• [To do]: Starting at the line below that contains "Instruction: Click the", print each line through the end of the records exactly as it appears.

• [Supplied records]:
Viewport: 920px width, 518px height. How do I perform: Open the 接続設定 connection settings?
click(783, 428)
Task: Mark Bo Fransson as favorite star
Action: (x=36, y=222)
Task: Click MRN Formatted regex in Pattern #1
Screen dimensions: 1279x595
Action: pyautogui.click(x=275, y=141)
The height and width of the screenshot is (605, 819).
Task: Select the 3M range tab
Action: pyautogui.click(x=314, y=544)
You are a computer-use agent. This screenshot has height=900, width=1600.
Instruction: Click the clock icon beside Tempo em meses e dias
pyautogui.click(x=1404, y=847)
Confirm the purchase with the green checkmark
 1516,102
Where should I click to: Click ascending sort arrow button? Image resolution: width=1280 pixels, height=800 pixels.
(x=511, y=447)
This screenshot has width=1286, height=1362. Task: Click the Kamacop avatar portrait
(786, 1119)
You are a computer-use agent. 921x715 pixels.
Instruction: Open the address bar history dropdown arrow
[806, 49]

• [Output of the exercise]:
Instruction: Click the clock icon beside Tempo em meses e dias
pyautogui.click(x=1404, y=847)
Confirm the purchase with the green checkmark
 1516,102
Where should I click to: Click ascending sort arrow button? Image resolution: width=1280 pixels, height=800 pixels.
(x=511, y=447)
This screenshot has width=1286, height=1362. Task: Click the Kamacop avatar portrait
(786, 1119)
You are a computer-use agent. 921x715 pixels.
Instruction: Open the address bar history dropdown arrow
[806, 49]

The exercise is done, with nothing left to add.